Грин учит тому, что мечта осуществима, что счастье — результат конкретного усилия, и об этом — не только хрестоматийные «Алые паруса» (в них как раз самое интересное не Ассоль и не Грэй, а Каперна), но скорее прелестный рассказ «Сердце пустыни». В России важно быть не прагматиком, а мечтателем, потому что в этой нелинейной стране степень исполнимости желания прямо пропорциональна не количеству вложенных усилий, а силе вашей личной жажды, интенсивности вашей веры. Здесь сбывается не то, ради чего много работаешь или толкаешься локтями, а то, чего действительно очень хочется (иногда это то, в чем себе не признаешься). Цель в России достигается по диагонали: работаешь на один результат, а получаешь другой, непредсказуемый. Но зато мечты, как правило, сбываются — если только по пути к ним научишься отвергать суррогаты, как оттолкнул несколько подделок герой «Крысолова».

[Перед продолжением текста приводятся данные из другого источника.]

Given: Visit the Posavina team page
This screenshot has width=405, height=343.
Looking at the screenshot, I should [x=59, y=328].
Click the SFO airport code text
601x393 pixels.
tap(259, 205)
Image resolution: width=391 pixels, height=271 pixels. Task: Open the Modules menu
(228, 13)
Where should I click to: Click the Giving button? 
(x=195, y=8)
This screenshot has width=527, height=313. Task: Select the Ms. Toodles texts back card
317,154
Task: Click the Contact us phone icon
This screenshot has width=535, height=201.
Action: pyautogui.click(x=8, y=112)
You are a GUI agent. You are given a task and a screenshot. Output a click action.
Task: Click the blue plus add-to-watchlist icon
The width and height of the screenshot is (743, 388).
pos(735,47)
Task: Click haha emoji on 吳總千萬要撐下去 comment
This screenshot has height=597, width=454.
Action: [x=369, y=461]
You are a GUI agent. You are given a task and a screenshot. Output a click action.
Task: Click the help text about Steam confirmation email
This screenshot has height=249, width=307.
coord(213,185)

Главное же: в России побеждает тот, в ком есть сила жизни, желание жить и категорическое нежелание иметь дело с подлецами; побеждает непрагматическое благородство, а вовсе не ползучее приспособленчество. Где-то в мире, может быть, и нужно делать карьеру, а в России она сжирает все силы, и когда вырастишь свой пресловутый крыжовник — нет уже ни сил, ни желания его есть. Зато тот, кто, не поступаясь собой, занят бесполезным и увлекательным, — глядишь, и намоет золотого песка, нужного только затем, чтобы подарить его какой-нибудь сумасшедшей туземке.
Грина я, конечно, читал и раньше, но лучшие его вещи и качества открыла мне Новелла Матвеева. Точнее всего кажется мне одна ее фраза: «Понять, что Грин гениальный писатель, — полдела. Грин — полезный писатель. Он ничему вас не учит, но делает с вами что-то, дающее иммунитет от всяческой подлости — чужой и, что особенно важно, своей». Я бы добавил к этому: Грин — писатель, которого следует вместе с лекарством давать больным детям.
Что до ахматовского отзыва «Перевод с неизвестного», это, если вдуматься, комплимент. Вся литература — перевод с неизвестного, с божественного. Назад, к Грину — а точнее, вперед, к Грину. К литературе, дающей читаелю концентрат счастья. Видит Бог, русский читатель это заслужил.